Restaurant review

Mosquito Supper Club, a restaurant review by Marielle Songy

Melissa Martin, owner and chef of the Mosquito Supper Club in New Orleans, photo by Camille Lenain

Melissa Martin, chef and owner of the famous Mosquito Supper Club restaurant, not only serves the Cajun home cooking she grew up on, she is also working towards a more sustainable future for the restaurant industry.

Martin was born and raised in Chauvin Bayou, Louisiana. She created the Mosquito Supper Club as a way to bring people together, taste the food of its people, and share stories about Cajun culture.

Oyster Soup, photo courtesy of the Mosquito Supper Club

The restaurant, located in an old Uptown New Orleans house, is unique in that it only has two seats each evening, one private and one common, and reservations must be made and paid for in advance. It’s how Martin takes care of his staff and creates a lively atmosphere for restaurant patrons.

“I wanted to get small groups of people together so they could sit together at a table and talk,” Martin said. “I wanted to share stories with people about growing up in the bayou and being Cajun.”

Martin’s menu is unique in that it is true Cajun cuisine. The ever-changing pre-set menu includes bayou specialties such as okra with shrimp and okra and oyster soup from Velma Marie, which is named after Martin’s grandmother. She also enjoys making salads from fresh, local ingredients that she can find at farmers’ markets.

“People have always asked me where they can find Cajun food in New Orleans, and I’ve never really had a place to lead them,” Martin said. “I wanted to take the delicious food that is usually found behind the kitchen doors and put it on the table. “

At the Mosquito Supper Club, the atmosphere is relaxed. There is no table rotation and there is no rush to finish the meal as quickly as possible. Dinner is an experience where customers are encouraged to take their time and enjoy the food and the moment. The experience is akin to a large family table, although Martin was forced to temporarily abandon this concept during the pandemic.

Another of Martin’s priorities is to take care of his employees. The restaurant is only open four days a week and the staff are given time off and a summer break.

“We strive to pay above the minimum wage and it is important that we provide a living wage,” she said. “I was a single mom in the restaurant industry and my salary was ridiculous. I know the price of living in New Orleans has changed dramatically since Katrina; we want our employees to earn a living wage.

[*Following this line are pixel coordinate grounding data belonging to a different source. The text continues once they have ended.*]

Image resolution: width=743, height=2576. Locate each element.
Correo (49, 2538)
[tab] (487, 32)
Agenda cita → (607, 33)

Prepaid reservations not only ensure that staff will be paid well, but the right amount of food will be prepared for the expected crowd. The aim is also to reduce food waste as much as possible.

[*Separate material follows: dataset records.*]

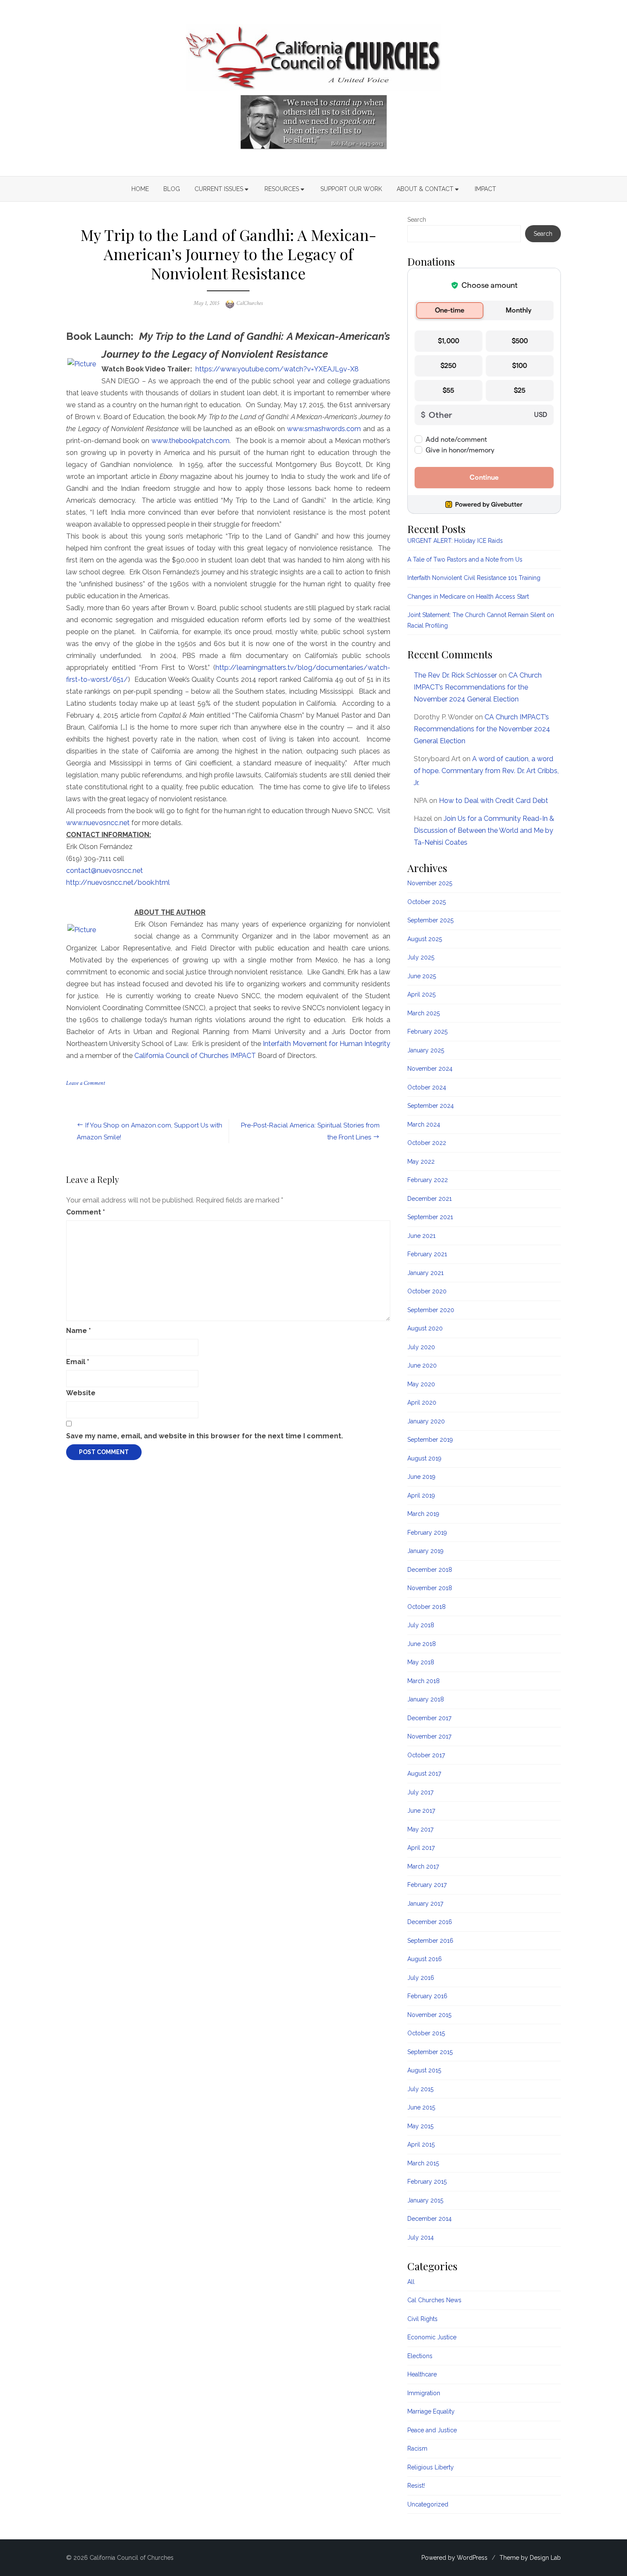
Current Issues (218, 188)
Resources (281, 188)
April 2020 (421, 1402)
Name (78, 1331)
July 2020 (421, 1347)
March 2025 (423, 1013)
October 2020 (427, 1291)
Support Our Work (351, 188)
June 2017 (421, 1810)
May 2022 (421, 1161)
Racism (417, 2448)
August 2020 (425, 1328)
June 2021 (421, 1235)
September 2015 (430, 2052)
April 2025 (421, 994)
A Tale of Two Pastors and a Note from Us (464, 559)
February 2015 (427, 2181)
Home (140, 188)
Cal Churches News (434, 2300)
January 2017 (425, 1903)
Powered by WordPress (454, 2557)
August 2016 (424, 1959)
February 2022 (427, 1179)
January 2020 (426, 1421)
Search (416, 219)
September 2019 (430, 1439)
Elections (420, 2356)
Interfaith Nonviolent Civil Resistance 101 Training (473, 577)
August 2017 (424, 1773)
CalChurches (249, 303)
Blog (171, 188)
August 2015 (424, 2070)
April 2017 (421, 1847)
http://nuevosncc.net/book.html (118, 882)
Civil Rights (422, 2318)
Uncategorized (427, 2504)
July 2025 (420, 957)
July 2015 (420, 2089)
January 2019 (425, 1550)
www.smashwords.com (324, 429)
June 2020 (422, 1365)
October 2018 (426, 1606)
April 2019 (421, 1495)
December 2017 (429, 1718)
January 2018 (425, 1699)
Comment (85, 1212)
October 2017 (426, 1755)
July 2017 (420, 1792)
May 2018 (420, 1662)
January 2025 (425, 1050)
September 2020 (430, 1310)
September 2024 (430, 1105)
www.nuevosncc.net (98, 823)
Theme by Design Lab (530, 2557)
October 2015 (426, 2033)
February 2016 (427, 1996)
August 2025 (424, 939)
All (411, 2281)
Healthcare (422, 2374)
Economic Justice (431, 2337)
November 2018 (429, 1588)
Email (77, 1362)
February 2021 (427, 1254)
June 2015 (421, 2107)
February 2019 (427, 1532)
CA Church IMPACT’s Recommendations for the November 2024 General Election (478, 687)
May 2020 (421, 1384)
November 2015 (429, 2014)
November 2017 (429, 1736)
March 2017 (423, 1866)
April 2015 (421, 2144)
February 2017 (427, 1884)
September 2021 (430, 1217)
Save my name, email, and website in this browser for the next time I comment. (204, 1436)
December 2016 (429, 1921)
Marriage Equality (431, 2411)
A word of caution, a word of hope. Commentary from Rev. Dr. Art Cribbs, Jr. (486, 771)
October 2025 (426, 901)
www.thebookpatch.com (190, 441)
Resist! (416, 2485)
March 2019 (423, 1513)
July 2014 (420, 2237)
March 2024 (423, 1124)
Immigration (423, 2393)
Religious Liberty (430, 2467)
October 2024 (426, 1087)
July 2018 (420, 1625)
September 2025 (430, 920)
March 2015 (423, 2163)
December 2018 (429, 1569)
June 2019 (421, 1476)
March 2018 (423, 1681)
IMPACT (485, 188)
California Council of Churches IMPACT (195, 1056)
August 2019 (424, 1458)
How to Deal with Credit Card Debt (493, 801)
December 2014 (429, 2218)
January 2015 (425, 2200)
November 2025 (429, 883)
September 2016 (430, 1940)
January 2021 (425, 1272)
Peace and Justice (432, 2430)
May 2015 (420, 2126)
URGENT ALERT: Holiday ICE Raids (455, 540)
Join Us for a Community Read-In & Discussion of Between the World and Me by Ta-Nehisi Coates (484, 830)
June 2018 (421, 1643)
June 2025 (421, 976)
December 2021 (429, 1198)
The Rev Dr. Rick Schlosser (455, 675)
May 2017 (420, 1829)
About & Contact (425, 188)
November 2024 (430, 1068)
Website (81, 1393)
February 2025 (427, 1031)
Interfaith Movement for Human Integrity (326, 1044)
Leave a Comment (85, 1083)
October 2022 (426, 1142)
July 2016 (420, 1977)
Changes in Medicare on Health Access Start (468, 596)
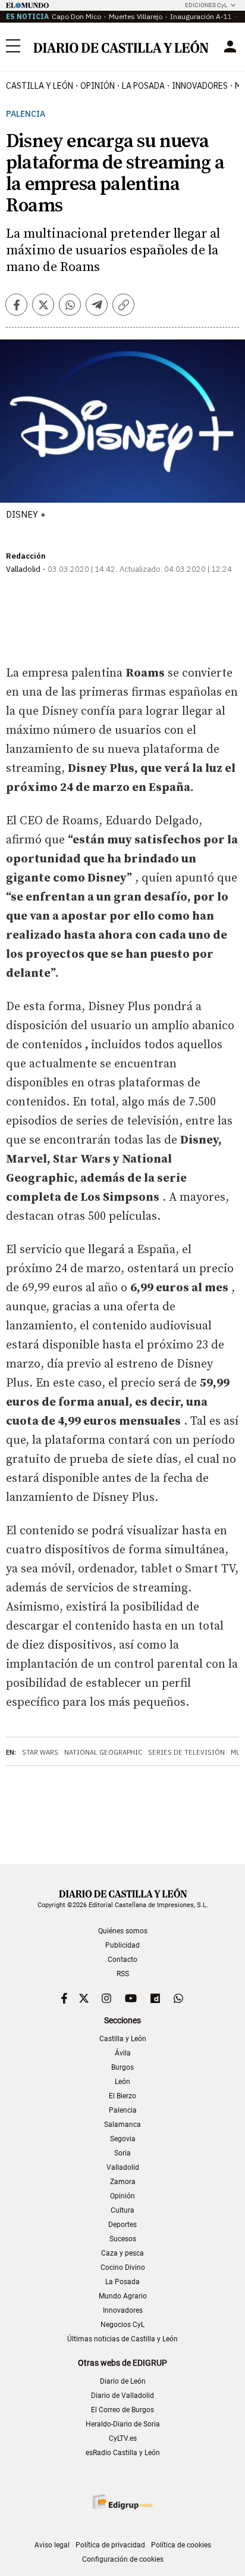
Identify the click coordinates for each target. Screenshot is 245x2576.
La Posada (143, 85)
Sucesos (122, 2239)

Martin explained, “It’s prepaid and we choose the menu, so when you get here there won’t be a lot of decisions to make. You can just enjoy the meal.

If you’re not ready to make the financial commitment of a full reservation, the Mosquito Supper Club allows people to come and sit at the bar and enjoy a snack. The bar menu includes five to six items that guests can enjoy with a cocktail.

In April 2020, Martin took her culinary expertise from cooking to the print page when she published her cookbook, Mosquito Supper Club: Cajun Recipes from an Endangered Bayou, via Artisan Press. The book is packed with recipes and Cajun stories from Martin. In October, it was named Best American Cookbook and Cookbook of the Year by the International Association of Professional Cooks. It serves both as a tribute to her parish roots in Terrebonne and as a testimony to the culture and the women who made Martin what she is.

“It was a process of writing all the stories I would tell at the Supper Club and including all the recipes that were important to me and where I grew up,” she said. “Chauvin was hit very hard by Hurricane Ida and the book is a way to ensure that this place and this culture is remembered. “

Mosquito Supper Club, 3824, rue Dryades, (504) 494-9777.

Hours: Thursday to Sunday, two private sessions at 7 p.m. a common seat at 7:30 p.m. The Mosquito Bar is open from 5:30 p.m. to 9:30 p.m. Reservations for the Mosquito Supper Club can be made here. The recipe book Mosquito Supper Club: Cajun Recipes from an Endangered Bayou can be ordered through the Garden District bookstore here.